Rewrite the entries below with "Where should I click to:" changed to "Which point should I click to:" at every occurrence, leaving everything else unchanged.
==*==
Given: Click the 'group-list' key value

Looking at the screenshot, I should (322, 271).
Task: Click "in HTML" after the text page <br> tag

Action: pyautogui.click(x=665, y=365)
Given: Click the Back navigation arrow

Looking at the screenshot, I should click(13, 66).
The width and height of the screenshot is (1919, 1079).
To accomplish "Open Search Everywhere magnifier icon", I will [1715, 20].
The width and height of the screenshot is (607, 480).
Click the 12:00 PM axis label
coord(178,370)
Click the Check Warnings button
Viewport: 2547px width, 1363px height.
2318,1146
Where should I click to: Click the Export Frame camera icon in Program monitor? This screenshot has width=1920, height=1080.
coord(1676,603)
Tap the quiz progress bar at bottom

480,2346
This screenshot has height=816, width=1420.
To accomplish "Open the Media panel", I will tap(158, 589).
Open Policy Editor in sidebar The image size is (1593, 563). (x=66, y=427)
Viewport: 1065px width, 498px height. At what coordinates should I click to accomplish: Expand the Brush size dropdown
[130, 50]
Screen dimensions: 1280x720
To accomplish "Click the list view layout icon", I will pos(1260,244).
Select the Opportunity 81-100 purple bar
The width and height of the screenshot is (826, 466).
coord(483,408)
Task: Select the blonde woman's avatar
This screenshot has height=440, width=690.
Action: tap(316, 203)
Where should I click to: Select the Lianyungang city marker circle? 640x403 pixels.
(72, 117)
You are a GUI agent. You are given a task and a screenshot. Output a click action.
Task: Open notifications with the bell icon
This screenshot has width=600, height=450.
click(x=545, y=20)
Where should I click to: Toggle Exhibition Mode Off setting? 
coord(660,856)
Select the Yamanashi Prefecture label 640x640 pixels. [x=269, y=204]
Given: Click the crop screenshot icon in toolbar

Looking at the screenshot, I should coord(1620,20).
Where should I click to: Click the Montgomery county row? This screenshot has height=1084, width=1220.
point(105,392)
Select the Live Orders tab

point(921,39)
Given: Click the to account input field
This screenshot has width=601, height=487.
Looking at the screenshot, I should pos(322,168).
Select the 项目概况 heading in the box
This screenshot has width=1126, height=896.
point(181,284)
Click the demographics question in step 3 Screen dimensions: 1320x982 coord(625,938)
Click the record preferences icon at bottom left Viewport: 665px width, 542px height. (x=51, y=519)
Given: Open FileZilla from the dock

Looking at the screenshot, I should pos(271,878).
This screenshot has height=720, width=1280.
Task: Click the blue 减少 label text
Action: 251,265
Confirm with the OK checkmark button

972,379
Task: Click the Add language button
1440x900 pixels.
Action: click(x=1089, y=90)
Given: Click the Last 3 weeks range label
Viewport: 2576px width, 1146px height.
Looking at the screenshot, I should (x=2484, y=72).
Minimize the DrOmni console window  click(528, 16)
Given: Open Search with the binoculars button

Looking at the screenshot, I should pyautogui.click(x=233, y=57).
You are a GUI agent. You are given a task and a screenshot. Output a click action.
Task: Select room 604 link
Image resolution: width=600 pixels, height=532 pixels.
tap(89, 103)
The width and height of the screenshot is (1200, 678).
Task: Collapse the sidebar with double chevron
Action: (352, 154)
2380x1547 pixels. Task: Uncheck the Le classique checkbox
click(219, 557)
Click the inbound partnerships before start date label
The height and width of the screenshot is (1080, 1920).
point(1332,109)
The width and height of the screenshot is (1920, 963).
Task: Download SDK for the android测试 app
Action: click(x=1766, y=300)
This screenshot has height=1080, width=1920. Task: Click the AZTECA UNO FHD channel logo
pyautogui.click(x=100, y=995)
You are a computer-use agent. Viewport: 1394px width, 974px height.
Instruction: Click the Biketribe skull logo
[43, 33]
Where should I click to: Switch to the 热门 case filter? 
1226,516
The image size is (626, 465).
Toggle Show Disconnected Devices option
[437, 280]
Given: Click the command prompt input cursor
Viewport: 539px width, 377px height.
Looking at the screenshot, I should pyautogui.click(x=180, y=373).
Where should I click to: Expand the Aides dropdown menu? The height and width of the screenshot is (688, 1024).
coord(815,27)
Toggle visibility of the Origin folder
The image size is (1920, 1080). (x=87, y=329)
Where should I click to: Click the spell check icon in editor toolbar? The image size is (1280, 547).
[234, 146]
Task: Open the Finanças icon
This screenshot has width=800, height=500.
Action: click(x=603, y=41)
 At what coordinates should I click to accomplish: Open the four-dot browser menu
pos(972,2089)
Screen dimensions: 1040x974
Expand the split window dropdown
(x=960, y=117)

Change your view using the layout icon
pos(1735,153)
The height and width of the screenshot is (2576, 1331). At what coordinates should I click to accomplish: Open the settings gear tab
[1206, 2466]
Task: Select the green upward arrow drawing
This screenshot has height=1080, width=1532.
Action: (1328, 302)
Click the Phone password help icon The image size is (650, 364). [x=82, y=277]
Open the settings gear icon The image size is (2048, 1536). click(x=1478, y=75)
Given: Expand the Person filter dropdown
==*==
ANSWER FOR THE TASK:
Given: Click the 'group-list' key value

Looking at the screenshot, I should (322, 271).
Task: Click "in HTML" after the text page <br> tag

Action: pyautogui.click(x=665, y=365)
Given: Click the Back navigation arrow

Looking at the screenshot, I should click(13, 66).
The width and height of the screenshot is (1919, 1079).
To accomplish "Open Search Everywhere magnifier icon", I will [1715, 20].
The width and height of the screenshot is (607, 480).
Click the 12:00 PM axis label
coord(178,370)
Click the Check Warnings button
Viewport: 2547px width, 1363px height.
2318,1146
Which point should I click to: Click the Export Frame camera icon in Program monitor? This screenshot has width=1920, height=1080.
coord(1676,603)
Tap the quiz progress bar at bottom

480,2346
This screenshot has height=816, width=1420.
To accomplish "Open the Media panel", I will tap(158, 589).
Open Policy Editor in sidebar The image size is (1593, 563). (x=66, y=427)
Viewport: 1065px width, 498px height. At what coordinates should I click to accomplish: Expand the Brush size dropdown
[130, 50]
Screen dimensions: 1280x720
To accomplish "Click the list view layout icon", I will pos(1260,244).
Select the Opportunity 81-100 purple bar
The width and height of the screenshot is (826, 466).
coord(483,408)
Task: Select the blonde woman's avatar
This screenshot has height=440, width=690.
Action: tap(316, 203)
Which point should I click to: Select the Lianyungang city marker circle? 640x403 pixels.
(72, 117)
You are a GUI agent. You are given a task and a screenshot. Output a click action.
Task: Open notifications with the bell icon
This screenshot has width=600, height=450.
click(x=545, y=20)
Which point should I click to: Toggle Exhibition Mode Off setting? 
coord(660,856)
Select the Yamanashi Prefecture label 640x640 pixels. [x=269, y=204]
Given: Click the crop screenshot icon in toolbar

Looking at the screenshot, I should coord(1620,20).
Which point should I click to: Click the Montgomery county row? This screenshot has height=1084, width=1220.
point(105,392)
Select the Live Orders tab

point(921,39)
Given: Click the to account input field
This screenshot has width=601, height=487.
Looking at the screenshot, I should pos(322,168).
Select the 项目概况 heading in the box
This screenshot has width=1126, height=896.
point(181,284)
Click the demographics question in step 3 Screen dimensions: 1320x982 coord(625,938)
Click the record preferences icon at bottom left Viewport: 665px width, 542px height. (x=51, y=519)
Given: Open FileZilla from the dock

Looking at the screenshot, I should pos(271,878).
This screenshot has height=720, width=1280.
Task: Click the blue 减少 label text
Action: 251,265
Confirm with the OK checkmark button

972,379
Task: Click the Add language button
1440x900 pixels.
Action: click(x=1089, y=90)
Given: Click the Last 3 weeks range label
Viewport: 2576px width, 1146px height.
Looking at the screenshot, I should (x=2484, y=72).
Minimize the DrOmni console window  click(528, 16)
Given: Open Search with the binoculars button

Looking at the screenshot, I should pyautogui.click(x=233, y=57).
You are a GUI agent. You are given a task and a screenshot. Output a click action.
Task: Select room 604 link
Image resolution: width=600 pixels, height=532 pixels.
tap(89, 103)
The width and height of the screenshot is (1200, 678).
Task: Collapse the sidebar with double chevron
Action: (352, 154)
2380x1547 pixels. Task: Uncheck the Le classique checkbox
click(219, 557)
Click the inbound partnerships before start date label
The height and width of the screenshot is (1080, 1920).
point(1332,109)
The width and height of the screenshot is (1920, 963).
Task: Download SDK for the android测试 app
Action: click(x=1766, y=300)
This screenshot has height=1080, width=1920. Task: Click the AZTECA UNO FHD channel logo
pyautogui.click(x=100, y=995)
You are a computer-use agent. Viewport: 1394px width, 974px height.
Instruction: Click the Biketribe skull logo
[43, 33]
Which point should I click to: Switch to the 热门 case filter? 
1226,516
The image size is (626, 465).
Toggle Show Disconnected Devices option
[437, 280]
Given: Click the command prompt input cursor
Viewport: 539px width, 377px height.
Looking at the screenshot, I should pyautogui.click(x=180, y=373).
Which point should I click to: Expand the Aides dropdown menu? The height and width of the screenshot is (688, 1024).
coord(815,27)
Toggle visibility of the Origin folder
The image size is (1920, 1080). (x=87, y=329)
Which point should I click to: Click the spell check icon in editor toolbar? The image size is (1280, 547).
[234, 146]
Task: Open the Finanças icon
This screenshot has width=800, height=500.
Action: click(x=603, y=41)
 At what coordinates should I click to accomplish: Open the four-dot browser menu
pos(972,2089)
Screen dimensions: 1040x974
Expand the split window dropdown
(x=960, y=117)

Change your view using the layout icon
pos(1735,153)
The height and width of the screenshot is (2576, 1331). At what coordinates should I click to accomplish: Open the settings gear tab
[1206, 2466]
Task: Select the green upward arrow drawing
This screenshot has height=1080, width=1532.
Action: (1328, 302)
Click the Phone password help icon The image size is (650, 364). [x=82, y=277]
Open the settings gear icon The image size is (2048, 1536). click(x=1478, y=75)
Given: Expand the Person filter dropdown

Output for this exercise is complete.